Personal information
- Born: March 12, 1993 (age 33) Akron, Ohio
- Listed height: 6 ft 6 in (1.98 m)
- Listed weight: 260 lb (118 kg)

Career information
- High school: Akron (OH) Buchtel
- College: West Virginia
- NFL draft: 2015: 5th round, 158th overall pick

Career history
- Arizona Cardinals (2015–2016); Pittsburgh Steelers (2016)*; Edmonton Eskimos (2018);
- * Offseason and/or practice squad member only

Awards and highlights
- Big 12 Defensive Newcomer of the Year (2014);
- Stats at Pro Football Reference

= Shaquille Riddick =

American football player (born 1993)

Shaquille Riddick (born March 12, 1993) is an American former football outside linebacker.
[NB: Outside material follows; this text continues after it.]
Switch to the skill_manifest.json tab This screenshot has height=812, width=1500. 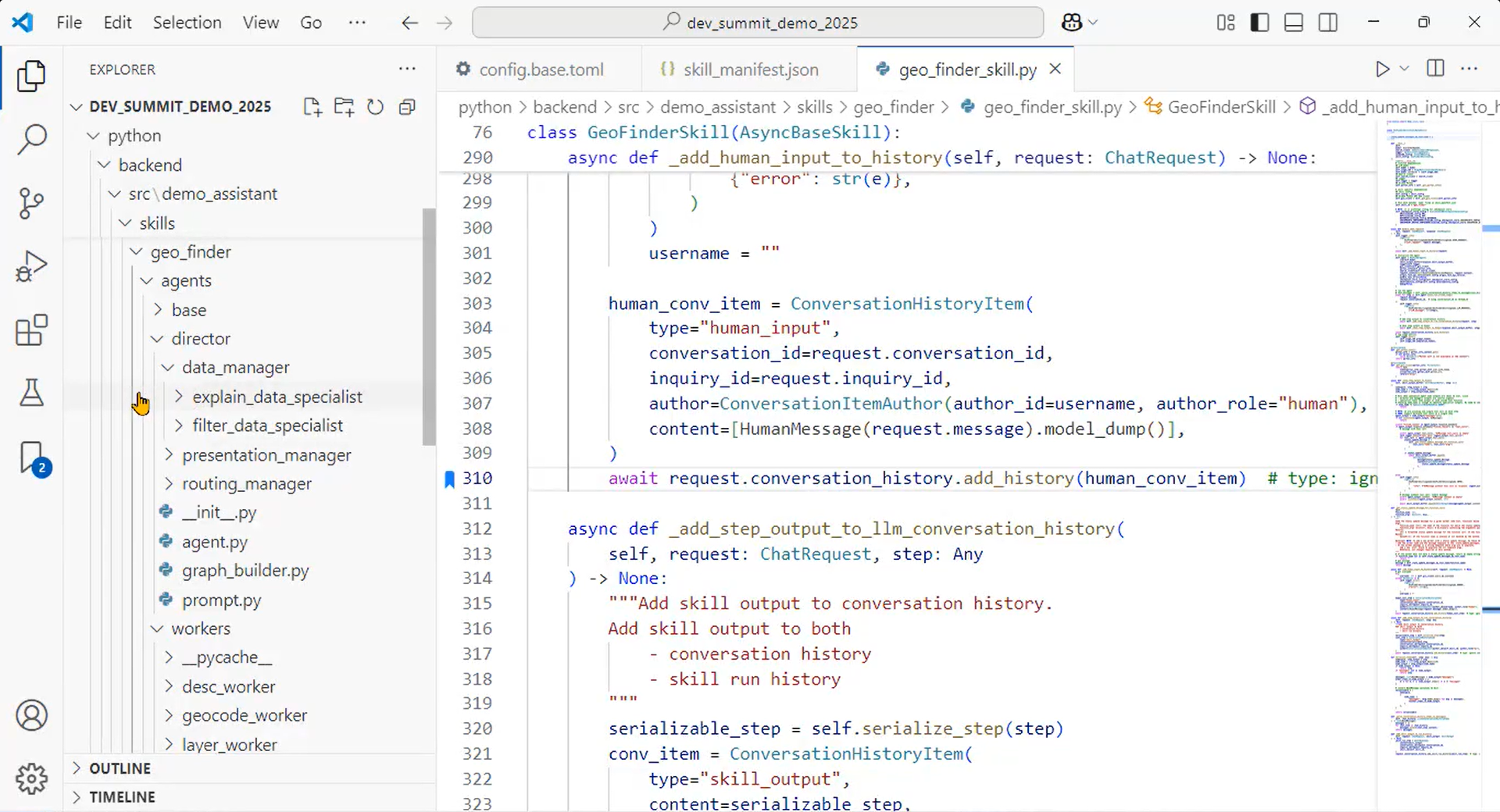(x=750, y=69)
He first played college football at Gardner–Webb University, before transferring to West Virginia.

==Professional career==
===Arizona Cardinals===
Riddick was drafted by the Arizona Cardinals in the fifth round, 158th overall, in the 2015 NFL draft. On September 3, 2016, he was released by the Cardinals. The next day, he was signed to the Cardinals' practice squad. He was released on September 27, 2016.

===Pittsburgh Steelers===
On December 13, 2016, Riddick was signed to the Pittsburgh Steelers' practice squad.

===Edmonton Eskimos===
Riddick signed with the Edmonton Eskimos of the Canadian Football League on November 9, 2018. He was released on June 8, 2019.